Die Parolen der NPD gegen die Globalisierung sind nicht allein Populismus. Sie sind ihre – völkische – Antwort auf die soziale Frage. von andreas speit

Am Informationsstand der NPD auf dem Wochenmarkt im Rostocker Stadtteil Lichtenhagen stehen rund zehn Parteifreunde. Der Landtagsabgeordnete der Rechtsex­tremen in Mecklenburg-Vorpommern, Raimund Borrmann, plaudert mit Passanten. Keine 15 Minuten zu Fuß ist das »Sonnenblumenhaus« entfernt. Im August 1992 griffen mehrere Hundert Menschen unter dem Applaus von zeitweise 3 000 Schaulustigen die dortige »Zentrale Aufnahmestelle für Asylbewerber« an.

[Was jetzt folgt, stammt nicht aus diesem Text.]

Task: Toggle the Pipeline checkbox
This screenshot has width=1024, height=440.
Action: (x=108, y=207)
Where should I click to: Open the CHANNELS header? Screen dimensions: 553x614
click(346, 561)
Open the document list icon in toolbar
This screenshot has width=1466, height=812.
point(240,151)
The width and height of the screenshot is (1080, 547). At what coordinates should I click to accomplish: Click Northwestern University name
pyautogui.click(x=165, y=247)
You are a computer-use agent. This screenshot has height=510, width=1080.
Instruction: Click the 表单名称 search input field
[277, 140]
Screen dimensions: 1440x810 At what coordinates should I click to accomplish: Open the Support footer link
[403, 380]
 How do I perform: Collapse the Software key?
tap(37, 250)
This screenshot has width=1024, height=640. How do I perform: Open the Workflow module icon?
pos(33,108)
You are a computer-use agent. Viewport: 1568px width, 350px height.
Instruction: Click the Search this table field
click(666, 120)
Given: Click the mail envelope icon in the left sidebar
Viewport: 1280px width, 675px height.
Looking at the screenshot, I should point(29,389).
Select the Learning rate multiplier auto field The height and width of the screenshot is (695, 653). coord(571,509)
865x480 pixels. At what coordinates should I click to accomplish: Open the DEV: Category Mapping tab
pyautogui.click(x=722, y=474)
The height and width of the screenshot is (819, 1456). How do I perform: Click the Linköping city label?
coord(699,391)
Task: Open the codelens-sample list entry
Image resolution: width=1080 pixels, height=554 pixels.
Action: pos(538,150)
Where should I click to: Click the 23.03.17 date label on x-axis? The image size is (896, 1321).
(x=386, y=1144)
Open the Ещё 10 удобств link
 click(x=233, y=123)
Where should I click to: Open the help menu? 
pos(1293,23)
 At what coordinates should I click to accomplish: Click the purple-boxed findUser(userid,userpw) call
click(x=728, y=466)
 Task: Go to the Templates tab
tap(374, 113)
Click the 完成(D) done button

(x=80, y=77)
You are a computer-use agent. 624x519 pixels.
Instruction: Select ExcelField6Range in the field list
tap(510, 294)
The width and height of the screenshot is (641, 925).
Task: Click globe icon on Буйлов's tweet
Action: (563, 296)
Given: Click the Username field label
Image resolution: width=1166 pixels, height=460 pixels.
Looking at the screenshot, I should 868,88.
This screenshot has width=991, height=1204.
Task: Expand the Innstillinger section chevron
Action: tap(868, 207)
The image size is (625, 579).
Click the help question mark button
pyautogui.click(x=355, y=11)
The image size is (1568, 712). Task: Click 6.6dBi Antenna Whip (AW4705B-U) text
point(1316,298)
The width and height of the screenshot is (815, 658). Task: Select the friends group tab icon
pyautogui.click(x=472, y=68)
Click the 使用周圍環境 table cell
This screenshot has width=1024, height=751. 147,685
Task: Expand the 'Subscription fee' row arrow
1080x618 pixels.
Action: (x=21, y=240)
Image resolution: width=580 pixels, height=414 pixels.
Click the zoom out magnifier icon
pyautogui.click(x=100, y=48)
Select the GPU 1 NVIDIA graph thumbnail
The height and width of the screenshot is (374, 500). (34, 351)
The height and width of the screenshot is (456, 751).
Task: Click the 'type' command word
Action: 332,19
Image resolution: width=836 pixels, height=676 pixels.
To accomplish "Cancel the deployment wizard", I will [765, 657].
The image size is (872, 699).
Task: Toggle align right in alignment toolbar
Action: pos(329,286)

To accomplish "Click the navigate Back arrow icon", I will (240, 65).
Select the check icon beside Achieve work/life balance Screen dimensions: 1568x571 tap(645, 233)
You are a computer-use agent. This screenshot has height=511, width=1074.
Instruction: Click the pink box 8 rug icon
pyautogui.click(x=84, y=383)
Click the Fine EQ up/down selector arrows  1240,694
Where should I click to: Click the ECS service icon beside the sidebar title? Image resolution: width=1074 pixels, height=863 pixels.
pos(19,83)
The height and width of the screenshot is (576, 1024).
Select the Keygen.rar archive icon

Bei der NPD spricht man über den G 8-Gipfel. »Der Zaun – unglaublich!« und »In Heiligendamm, da treffen sich die Verbrecher«, so bestätigen sich Sympathisanten und Passanten gegenseitig. An jenen Samstag im April starten die NPD und die »freien Kameradschaften« ihre Kampagne »Gib8 – Sozial statt global«. Aufkleber mit diesem Slogan nehmen Jugendliche gerne mit. Ältere Herren am nahen Bratwurststand lesen das Flugblatt der NPD gegen den Abriss der Villa »Perlenkette« in Heiligendamm. »Stimmt doch, was die schreiben«, ereifert sich einer, und ein anderer klagt: »Wir zahlen die Zeche.«

Ob die Antiglobalisierungspolitik der NPD und der sie unterstützenden Kameraden Populismus oder Programm ist, macht hier keinen Unterschied. Es zählt allein: »Die sagen was gegen die da oben« und »Die haben uns nicht vergessen«. Nach einer Wahlanalyse von Infratest dimap für Mecklenburg-Vorpommern glauben elf Prozent der Befragten, dass die NPD sich »kümmert um die Menschen hier«, und 51 Prozent meinen, die Partei nenne die »Dinge wenigstens beim Namen«.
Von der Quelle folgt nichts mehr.